Léalo en la siguiente dirección:

La señora del perrito
Anton Chejov


UNO
Un nuevo personaje había aparecido en la localidad: una señora con un perrito. Dmitri Dmitrich Gurov, que por entonces pasaba una temporada en Yalta, empezó a tomar algún interés en los acontecimientos que ocurrían. Sentado en el pabellón de Verney, vio pasearse junto al mar a una señora joven, de pelo rubio y mediana estatura, que llevaba una boina; un perrito blanco de Pomerania corría delante de ella.
Después la volvió a encontrar en los jardines públicos y en la plaza varias veces. Caminaba sola, llevando siempre la misma boina, y siempre con el mismo perrito; nadie sabía quién era y todos la llamaban sencillamente «la señora del perrito».
«Si está aquí sola, sin su marido o amigos, no estaría mal trabar amistad con ella», pensó Gurov.

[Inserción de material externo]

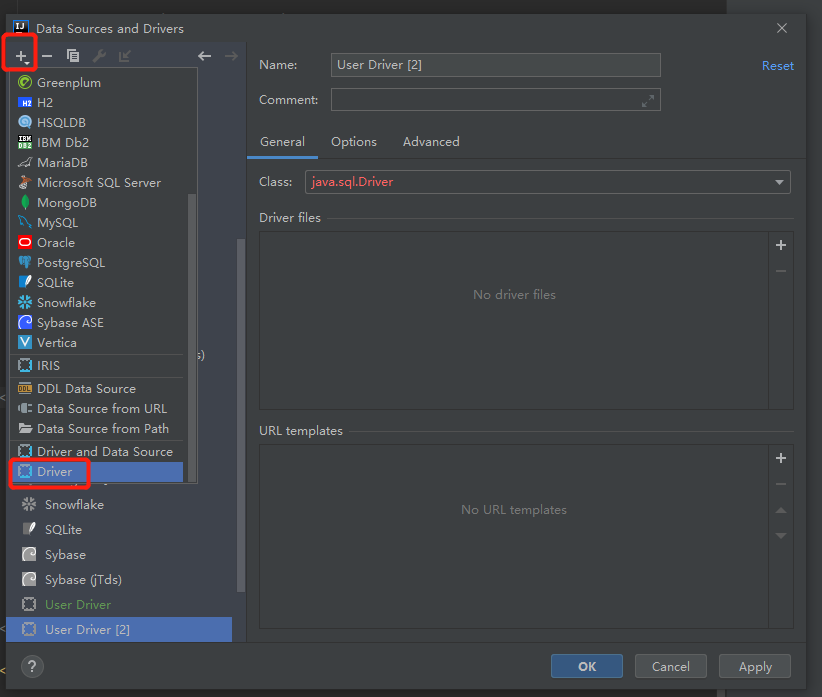Click the minus Remove icon in toolbar

point(46,56)
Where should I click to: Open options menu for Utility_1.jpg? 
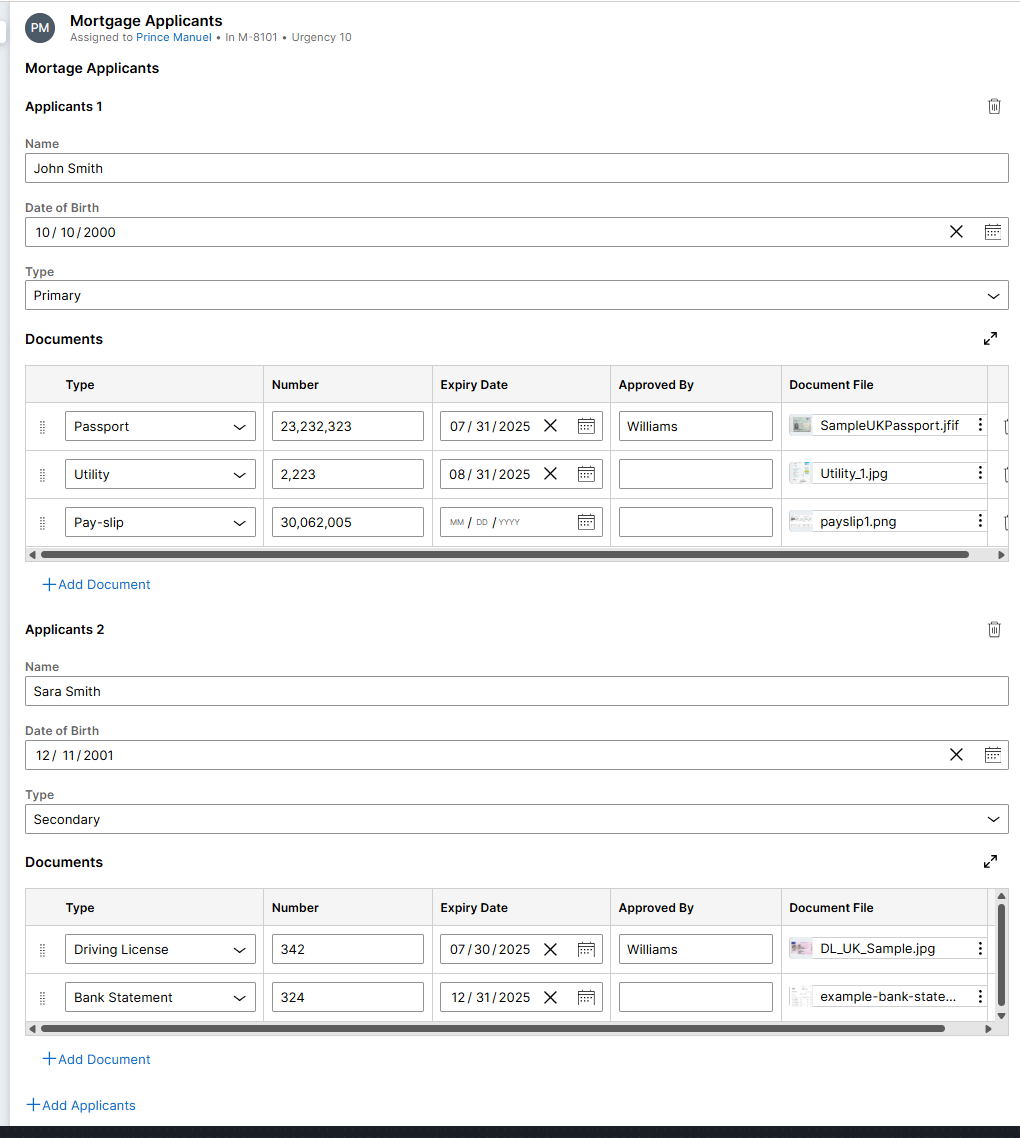tap(978, 473)
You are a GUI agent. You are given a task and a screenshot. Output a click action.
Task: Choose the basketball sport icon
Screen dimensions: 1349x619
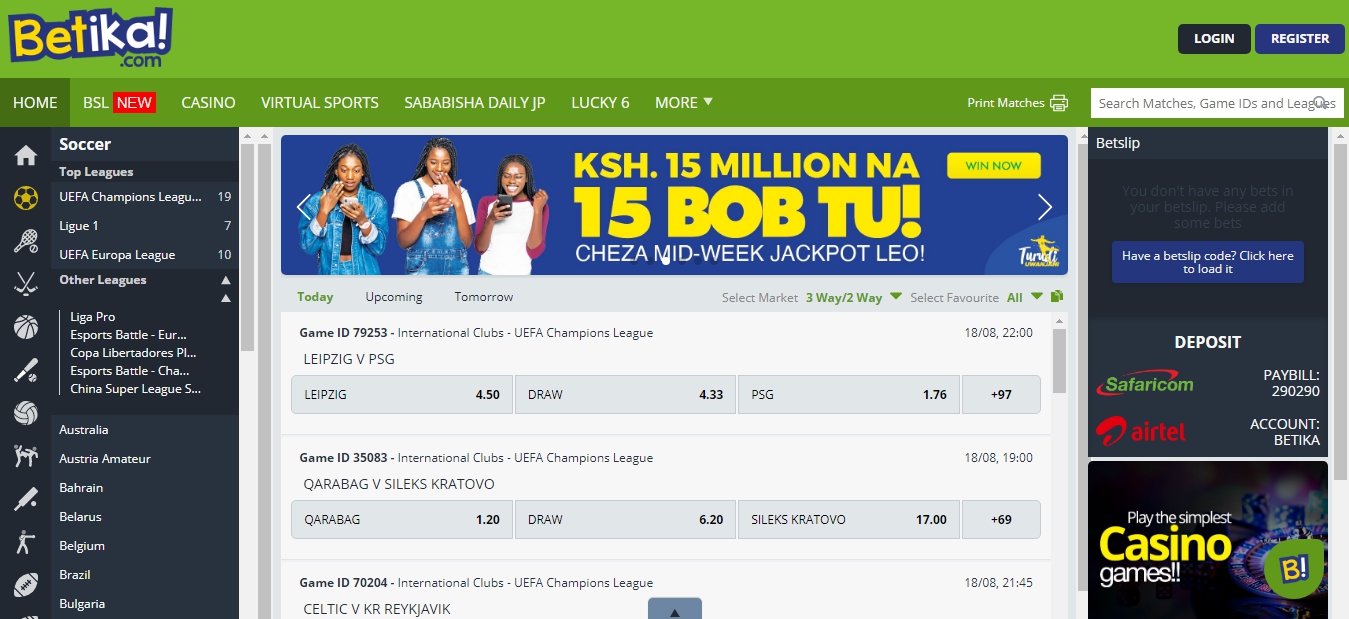click(26, 327)
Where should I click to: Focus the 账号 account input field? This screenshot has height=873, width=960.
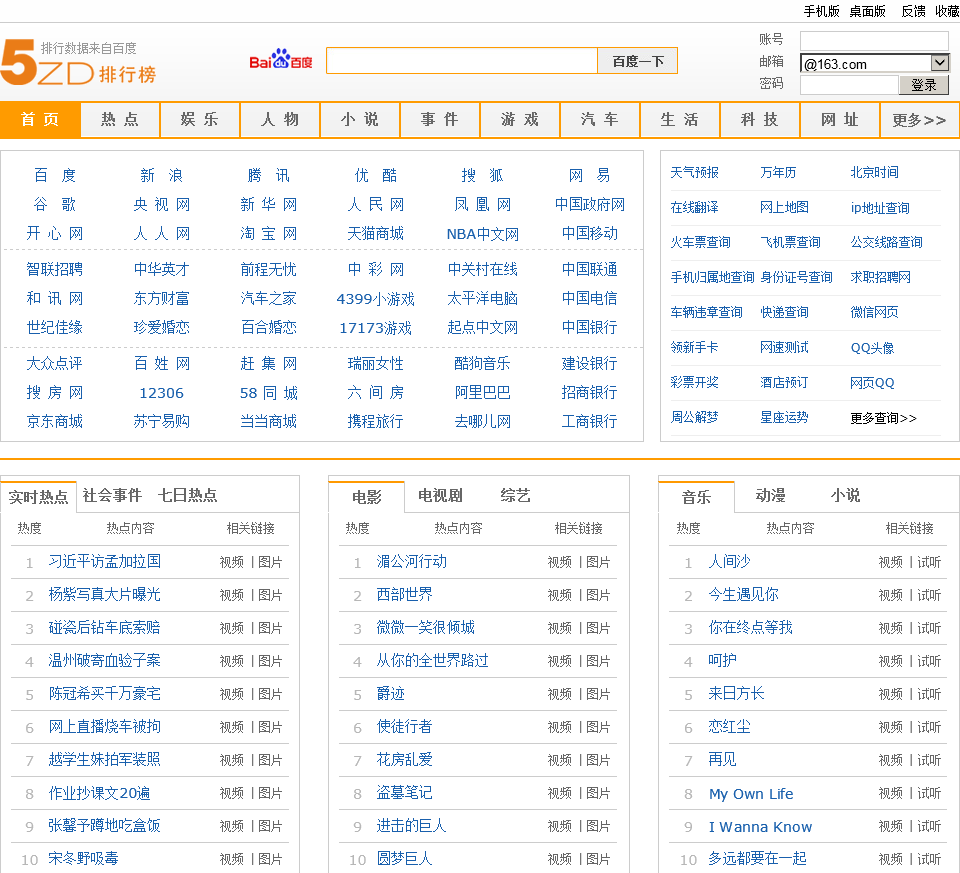pyautogui.click(x=874, y=41)
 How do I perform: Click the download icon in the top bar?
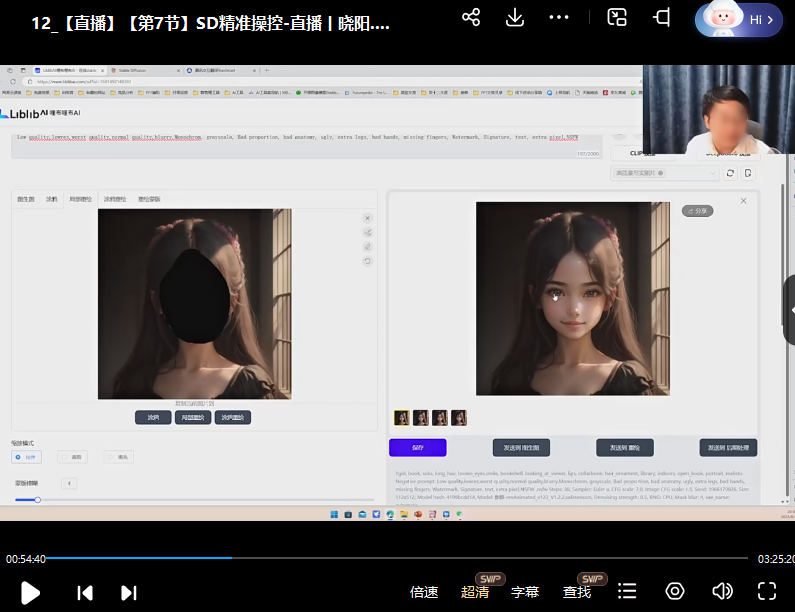tap(515, 17)
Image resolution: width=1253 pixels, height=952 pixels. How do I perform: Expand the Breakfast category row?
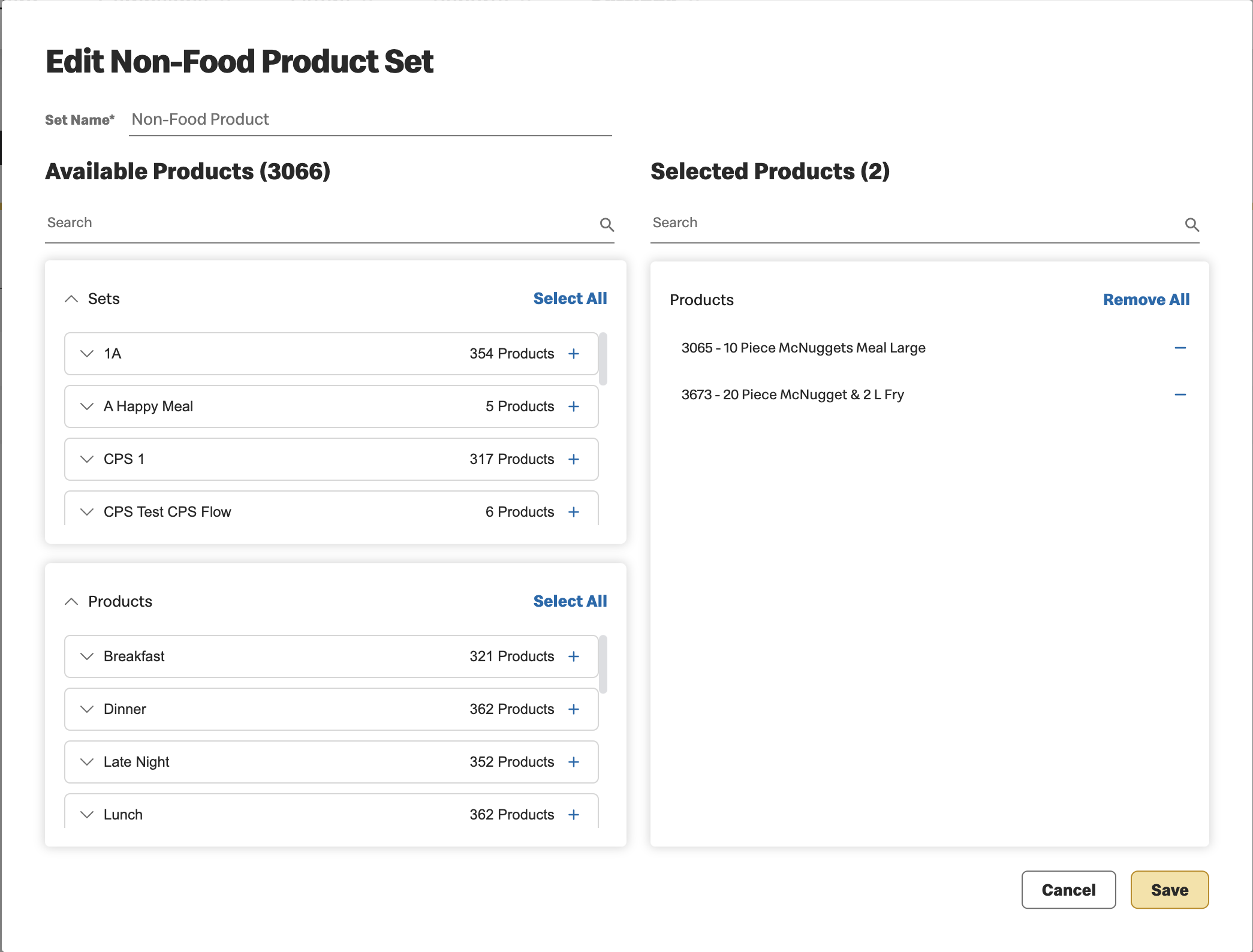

Aún no había cumplido cuarenta años, pero tenía ya una hija de doce y dos hijos en la escuela. Se había casado joven, cuando era estudiante de segundo año, y por entonces su mujer parecía tener la mitad de edad que él. Era una mujer alta y tiesa, de cejas oscuras, grave y digna, y como ella misma decía, intelectual. Leía mucho, usaba un lenguaje rebuscado, llamaba a su marido no Dmitri, sino Dimitri, y él en secreto la consideraba falta de inteligencia, de ideas limitadas, cursi. Estaba avergonzado de ella y no le gustaba quedarse en su casa. Empezó por serle infiel hacía mucho tiempo -le fue infiel bastante a menudo-, y, probablemente por esta razón, casi siempre hablaba mal de las mujeres; y cuando se tocaba este asunto en su presencia, acostumbraba llamarlas «la raza inferior». Parecía estar tan escarmentado por la amarga experiencia, que le era lícito llamarlas como quisiera, y, sin embargo, no podía pasarse dos días seguidos sin «la raza inferior». En la sociedad de hombres estaba aburrido y no parecía el mismo; con ellos se mostraba frío y poco comunicativo; pero en compañía de mujeres se sentía libre, sabiendo de qué hablarles y cómo comportarse; se encontraba a sus anchas entre ellas aunque estuviese callado. En su aspecto exterior, su carácter y toda su naturaleza, había algo de atractivo que seducía a las mujeres predisponiéndolas en su favor; él sabía esto, y diríase también que alguna fuerza desconocida lo llevaba hacia ellas.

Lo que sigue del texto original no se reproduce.